■ **ENTRIES SHOWN**
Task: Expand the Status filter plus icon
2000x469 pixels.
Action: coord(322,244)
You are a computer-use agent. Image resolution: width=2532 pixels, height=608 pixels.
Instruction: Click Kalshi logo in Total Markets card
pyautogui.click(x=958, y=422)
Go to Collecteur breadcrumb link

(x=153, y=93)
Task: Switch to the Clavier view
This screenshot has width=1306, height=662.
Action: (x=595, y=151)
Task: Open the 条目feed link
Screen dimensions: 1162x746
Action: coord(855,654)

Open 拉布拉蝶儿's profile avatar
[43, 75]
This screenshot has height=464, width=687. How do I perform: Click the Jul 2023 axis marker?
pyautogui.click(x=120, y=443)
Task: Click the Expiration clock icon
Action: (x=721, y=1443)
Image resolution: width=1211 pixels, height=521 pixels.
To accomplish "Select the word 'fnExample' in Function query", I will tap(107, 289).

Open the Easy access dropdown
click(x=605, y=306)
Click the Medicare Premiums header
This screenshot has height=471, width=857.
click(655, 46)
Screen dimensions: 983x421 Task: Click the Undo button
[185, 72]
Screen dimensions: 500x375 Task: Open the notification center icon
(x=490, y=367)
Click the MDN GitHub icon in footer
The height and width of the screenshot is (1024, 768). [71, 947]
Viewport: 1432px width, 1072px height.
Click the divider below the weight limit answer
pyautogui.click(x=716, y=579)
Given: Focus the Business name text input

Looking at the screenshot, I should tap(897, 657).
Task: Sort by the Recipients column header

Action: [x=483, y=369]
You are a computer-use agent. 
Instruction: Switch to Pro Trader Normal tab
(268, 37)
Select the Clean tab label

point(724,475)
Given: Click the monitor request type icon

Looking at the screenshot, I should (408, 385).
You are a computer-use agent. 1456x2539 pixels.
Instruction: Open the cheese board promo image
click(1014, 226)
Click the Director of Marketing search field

■ **WHAT THIS TASK INVOLVES**
The listing above is to be written out again word for word.

■ **RESPONSE**
Task: Expand the Status filter plus icon
2000x469 pixels.
Action: coord(322,244)
You are a computer-use agent. Image resolution: width=2532 pixels, height=608 pixels.
Instruction: Click Kalshi logo in Total Markets card
pyautogui.click(x=958, y=422)
Go to Collecteur breadcrumb link

(x=153, y=93)
Task: Switch to the Clavier view
This screenshot has width=1306, height=662.
Action: (x=595, y=151)
Task: Open the 条目feed link
Screen dimensions: 1162x746
Action: coord(855,654)

Open 拉布拉蝶儿's profile avatar
[43, 75]
This screenshot has height=464, width=687. How do I perform: Click the Jul 2023 axis marker?
pyautogui.click(x=120, y=443)
Task: Click the Expiration clock icon
Action: (x=721, y=1443)
Image resolution: width=1211 pixels, height=521 pixels.
To accomplish "Select the word 'fnExample' in Function query", I will tap(107, 289).

Open the Easy access dropdown
click(x=605, y=306)
Click the Medicare Premiums header
This screenshot has height=471, width=857.
click(655, 46)
Screen dimensions: 983x421 Task: Click the Undo button
[185, 72]
Screen dimensions: 500x375 Task: Open the notification center icon
(x=490, y=367)
Click the MDN GitHub icon in footer
The height and width of the screenshot is (1024, 768). [71, 947]
Viewport: 1432px width, 1072px height.
Click the divider below the weight limit answer
pyautogui.click(x=716, y=579)
Given: Focus the Business name text input

Looking at the screenshot, I should tap(897, 657).
Task: Sort by the Recipients column header

Action: [x=483, y=369]
You are a computer-use agent. 
Instruction: Switch to Pro Trader Normal tab
(268, 37)
Select the Clean tab label

point(724,475)
Given: Click the monitor request type icon

Looking at the screenshot, I should (408, 385).
You are a computer-use agent. 1456x2539 pixels.
Instruction: Open the cheese board promo image
click(1014, 226)
Click the Director of Marketing search field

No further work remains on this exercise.